WHAT YOU WILL DO: Could you reproduce, from the records below, everything from the line with "Vpa 200/70 Cu 088300 (39, 989)" down to the line with "Compact 150 E 3kw 076510 (42, 858)", keeping both of those lines and changing nothing?
*** Opening PROVIDED INFORMATION ***
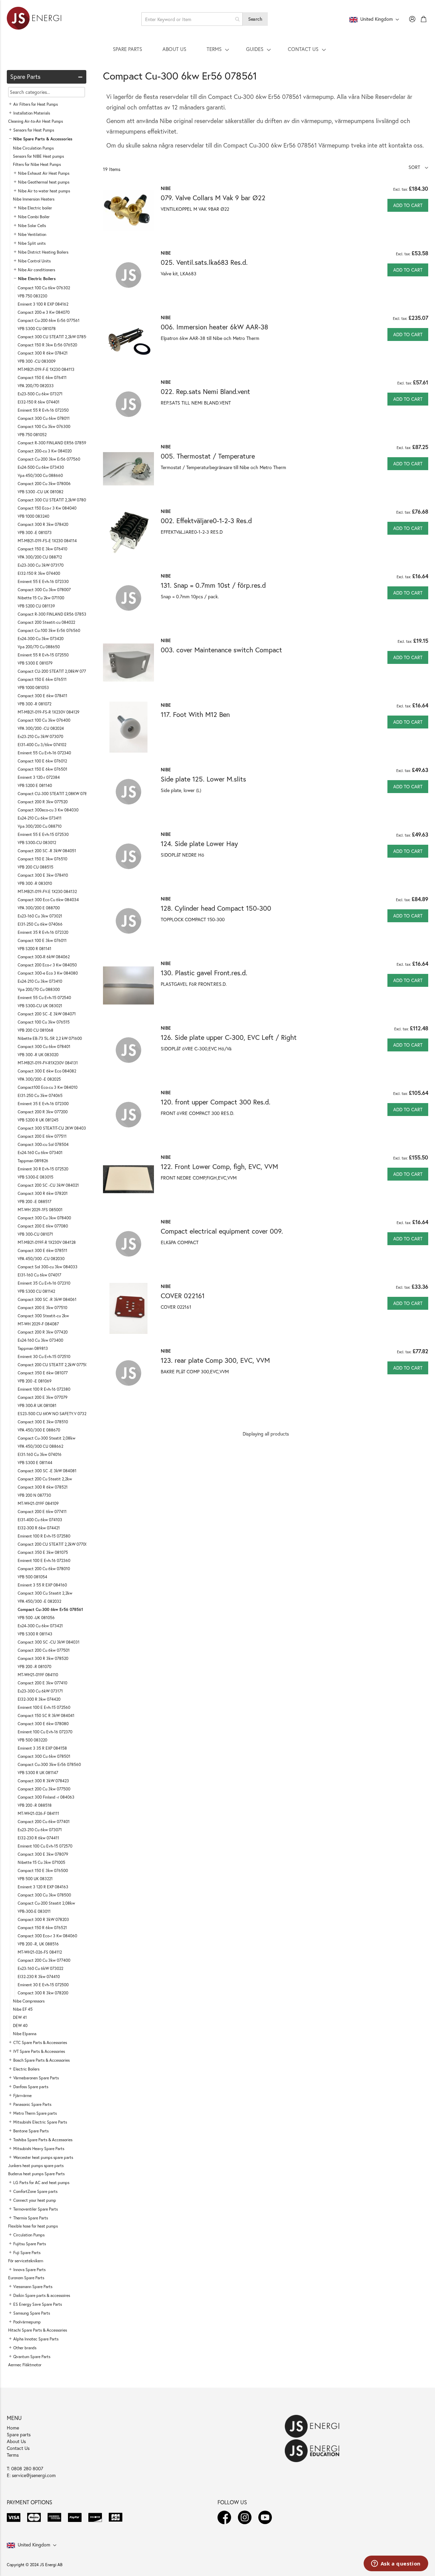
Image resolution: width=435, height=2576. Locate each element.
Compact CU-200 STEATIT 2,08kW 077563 (55, 671)
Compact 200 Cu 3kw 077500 (44, 1788)
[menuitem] (127, 49)
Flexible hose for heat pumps (33, 2226)
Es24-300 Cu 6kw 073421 (40, 1625)
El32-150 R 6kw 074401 (38, 402)
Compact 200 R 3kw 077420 (43, 1332)
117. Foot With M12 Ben (195, 714)
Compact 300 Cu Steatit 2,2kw (45, 1593)
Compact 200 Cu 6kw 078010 (44, 1568)
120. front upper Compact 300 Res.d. (216, 1101)
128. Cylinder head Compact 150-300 (216, 908)
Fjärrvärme (22, 2095)
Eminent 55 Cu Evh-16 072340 (44, 752)
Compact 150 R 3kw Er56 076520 (47, 344)
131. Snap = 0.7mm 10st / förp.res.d (213, 585)
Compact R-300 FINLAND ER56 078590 (53, 442)
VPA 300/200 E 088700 (39, 907)
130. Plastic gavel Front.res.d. (204, 972)
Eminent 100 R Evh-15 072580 (44, 1536)
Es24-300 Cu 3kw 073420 (41, 638)
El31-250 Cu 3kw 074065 (40, 1095)
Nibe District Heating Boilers (43, 252)
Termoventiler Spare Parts (35, 2209)
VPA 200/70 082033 (36, 385)
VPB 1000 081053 (33, 687)
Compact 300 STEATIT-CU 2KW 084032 (53, 1128)
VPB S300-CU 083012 (37, 842)
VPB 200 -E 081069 (35, 1381)
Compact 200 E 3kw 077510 (42, 1307)
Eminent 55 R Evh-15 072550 (43, 654)
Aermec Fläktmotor (24, 2364)
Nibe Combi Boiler (34, 216)
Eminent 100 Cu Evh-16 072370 (45, 1731)
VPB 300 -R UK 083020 (38, 1054)
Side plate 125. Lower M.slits (203, 779)
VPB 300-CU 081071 (35, 1234)
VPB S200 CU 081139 (36, 605)
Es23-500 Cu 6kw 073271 (40, 393)
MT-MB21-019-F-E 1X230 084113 (46, 369)
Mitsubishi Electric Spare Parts (40, 2122)
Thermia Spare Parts (30, 2217)
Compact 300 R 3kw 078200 (43, 1992)
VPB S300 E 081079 (35, 663)
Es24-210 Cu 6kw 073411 (40, 818)
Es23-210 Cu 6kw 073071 (40, 1829)
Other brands (24, 2347)
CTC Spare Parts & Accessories (40, 2042)
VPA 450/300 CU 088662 (40, 1446)
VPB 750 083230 (32, 295)
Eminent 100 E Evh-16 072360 (44, 1560)
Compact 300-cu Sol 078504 (43, 1144)
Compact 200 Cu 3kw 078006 (44, 483)
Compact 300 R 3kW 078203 (43, 1919)
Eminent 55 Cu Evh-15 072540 (44, 997)
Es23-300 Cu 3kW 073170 (41, 565)
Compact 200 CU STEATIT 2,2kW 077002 (54, 1544)
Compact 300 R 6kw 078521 (43, 1487)
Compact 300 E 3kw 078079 (43, 1854)
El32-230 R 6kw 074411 (38, 1837)
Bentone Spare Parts (31, 2130)
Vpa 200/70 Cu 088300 (39, 989)
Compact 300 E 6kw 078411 (42, 695)
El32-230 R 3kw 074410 (39, 1976)
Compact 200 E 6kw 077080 (43, 1226)
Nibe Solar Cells (32, 225)
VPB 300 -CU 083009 (37, 361)
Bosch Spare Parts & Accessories (41, 2060)
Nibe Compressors (29, 2001)
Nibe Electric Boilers (37, 278)
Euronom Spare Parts (26, 2277)
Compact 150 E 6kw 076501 (42, 769)
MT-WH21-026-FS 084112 (40, 1952)
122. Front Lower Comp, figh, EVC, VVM (219, 1166)
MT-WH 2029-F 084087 (38, 1323)
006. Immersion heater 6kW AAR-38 (214, 326)
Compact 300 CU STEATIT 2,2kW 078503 (54, 336)
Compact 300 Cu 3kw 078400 (44, 1217)
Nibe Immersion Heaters (33, 199)
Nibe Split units (32, 243)
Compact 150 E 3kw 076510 (42, 858)
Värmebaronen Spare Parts (36, 2077)
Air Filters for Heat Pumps (35, 104)
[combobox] (192, 19)
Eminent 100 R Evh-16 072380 (44, 1389)
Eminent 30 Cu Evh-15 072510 (44, 1356)
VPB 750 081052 (32, 434)
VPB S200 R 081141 (34, 948)
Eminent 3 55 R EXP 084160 (42, 1584)
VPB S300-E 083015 (35, 1177)
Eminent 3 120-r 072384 (39, 777)
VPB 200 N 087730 (34, 1495)
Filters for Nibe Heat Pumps (37, 164)
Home (13, 2427)
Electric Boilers (26, 2069)
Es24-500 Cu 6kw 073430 (41, 467)
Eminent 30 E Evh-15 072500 (43, 1984)
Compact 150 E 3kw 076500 (43, 1870)
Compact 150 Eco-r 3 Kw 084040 (47, 508)
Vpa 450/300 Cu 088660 (40, 475)
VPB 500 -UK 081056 (36, 1617)
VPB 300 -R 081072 (34, 703)
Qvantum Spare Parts (31, 2356)
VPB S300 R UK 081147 (38, 1772)
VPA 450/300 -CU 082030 (41, 1258)
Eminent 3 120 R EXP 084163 (43, 1886)
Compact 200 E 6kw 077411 (42, 1511)
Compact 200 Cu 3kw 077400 (44, 1960)
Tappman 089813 (33, 1348)
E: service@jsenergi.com (31, 2475)
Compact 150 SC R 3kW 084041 (46, 1715)
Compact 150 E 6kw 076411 (42, 377)
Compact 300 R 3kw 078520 (43, 1658)
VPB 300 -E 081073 (35, 532)
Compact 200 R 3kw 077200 (43, 1111)
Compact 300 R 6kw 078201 (43, 1193)
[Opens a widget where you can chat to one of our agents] (395, 2564)
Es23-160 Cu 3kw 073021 (40, 915)
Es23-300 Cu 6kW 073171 (40, 1691)
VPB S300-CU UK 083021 (40, 1005)
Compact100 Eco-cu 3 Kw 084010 (47, 1087)
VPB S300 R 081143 (35, 1633)
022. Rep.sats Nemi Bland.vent (205, 391)
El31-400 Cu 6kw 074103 (40, 1519)
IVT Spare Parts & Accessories (39, 2051)
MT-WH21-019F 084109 (38, 1503)
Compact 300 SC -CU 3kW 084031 (49, 1642)
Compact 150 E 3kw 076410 (42, 548)
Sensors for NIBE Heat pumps (38, 156)
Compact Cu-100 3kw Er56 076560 (49, 630)
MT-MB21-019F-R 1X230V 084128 (47, 1242)
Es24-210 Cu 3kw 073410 (40, 981)
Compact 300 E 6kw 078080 (43, 1723)
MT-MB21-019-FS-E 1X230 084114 (47, 540)
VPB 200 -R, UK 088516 (38, 1943)
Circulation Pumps (29, 2234)
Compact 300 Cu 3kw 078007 (44, 589)
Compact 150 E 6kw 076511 (42, 679)
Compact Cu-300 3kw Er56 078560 (49, 1764)
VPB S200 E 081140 (35, 785)
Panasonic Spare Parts (32, 2104)
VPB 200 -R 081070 (34, 1666)
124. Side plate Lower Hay (199, 843)
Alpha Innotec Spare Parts (35, 2338)
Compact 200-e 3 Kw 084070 (44, 312)
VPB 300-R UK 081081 (37, 1405)
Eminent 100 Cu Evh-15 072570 (45, 1846)
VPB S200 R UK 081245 (38, 1119)
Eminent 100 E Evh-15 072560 (44, 1707)
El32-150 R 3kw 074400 (39, 573)
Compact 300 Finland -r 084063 (46, 1797)
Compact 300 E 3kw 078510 (43, 1421)
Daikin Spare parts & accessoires (41, 2295)
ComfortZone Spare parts (35, 2191)
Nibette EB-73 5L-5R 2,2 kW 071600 (50, 1038)
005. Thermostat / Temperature (208, 456)
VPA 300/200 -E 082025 (39, 1079)
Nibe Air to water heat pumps (44, 190)
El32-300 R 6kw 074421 (39, 1527)
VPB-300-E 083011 (34, 1911)
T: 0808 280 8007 (25, 2468)
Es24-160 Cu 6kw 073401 (40, 1152)
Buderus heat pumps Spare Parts (36, 2173)
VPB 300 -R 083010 (35, 883)
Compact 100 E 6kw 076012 (42, 760)
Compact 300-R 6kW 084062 (44, 956)
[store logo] (34, 19)
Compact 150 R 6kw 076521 (42, 1927)
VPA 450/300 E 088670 (39, 1429)
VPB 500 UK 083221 (35, 1878)
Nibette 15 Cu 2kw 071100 (41, 597)
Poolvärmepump (27, 2321)
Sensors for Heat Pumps (33, 130)
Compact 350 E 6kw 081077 (43, 1372)
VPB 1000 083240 (33, 516)
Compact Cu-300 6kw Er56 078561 (50, 1609)
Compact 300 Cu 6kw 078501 (44, 1756)
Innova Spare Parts (29, 2269)
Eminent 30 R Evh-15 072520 (43, 1168)
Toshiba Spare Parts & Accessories (42, 2139)
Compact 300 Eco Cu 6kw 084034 (48, 899)
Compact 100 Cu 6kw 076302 (44, 287)
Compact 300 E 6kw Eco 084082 (47, 1071)
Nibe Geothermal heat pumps (43, 182)
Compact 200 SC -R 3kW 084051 (47, 850)
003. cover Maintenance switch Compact (221, 649)
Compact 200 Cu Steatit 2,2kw (45, 1478)
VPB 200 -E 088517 (34, 1201)
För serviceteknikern (25, 2260)
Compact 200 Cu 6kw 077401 (44, 1821)
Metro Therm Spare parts (35, 2113)
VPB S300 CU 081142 (36, 1291)
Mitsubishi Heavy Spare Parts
*** Closing PROVIDED INFORMATION ***
SOLUTION TO THE EXERCISE:
Vpa 200/70 Cu 088300 (39, 989)
Compact 300 E 6kw 078411 (42, 695)
El32-230 R 3kw 074410 (39, 1976)
Compact 200 E 6kw 077080 (43, 1226)
Nibe Solar Cells (32, 225)
VPB 300 -CU 083009 (37, 361)
Bosch Spare Parts & Accessories (41, 2060)
Nibe Compressors (29, 2001)
Nibe Electric Boilers (37, 278)
Euronom Spare Parts (26, 2277)
Compact 150 E 6kw 076501 (42, 769)
MT-WH21-026-FS 084112 (40, 1952)
122. Front Lower Comp, figh, EVC, VVM (219, 1166)
MT-WH 2029-F 084087 (38, 1323)
006. Immersion heater 6kW AAR-38 (214, 326)
Compact 300 CU STEATIT 2,2kW 078503 (54, 336)
Compact 300 Cu 3kw 078400 (44, 1217)
Nibe Immersion Heaters (33, 199)
Nibe Split units (32, 243)
Compact 150 E 3kw 076510 (42, 858)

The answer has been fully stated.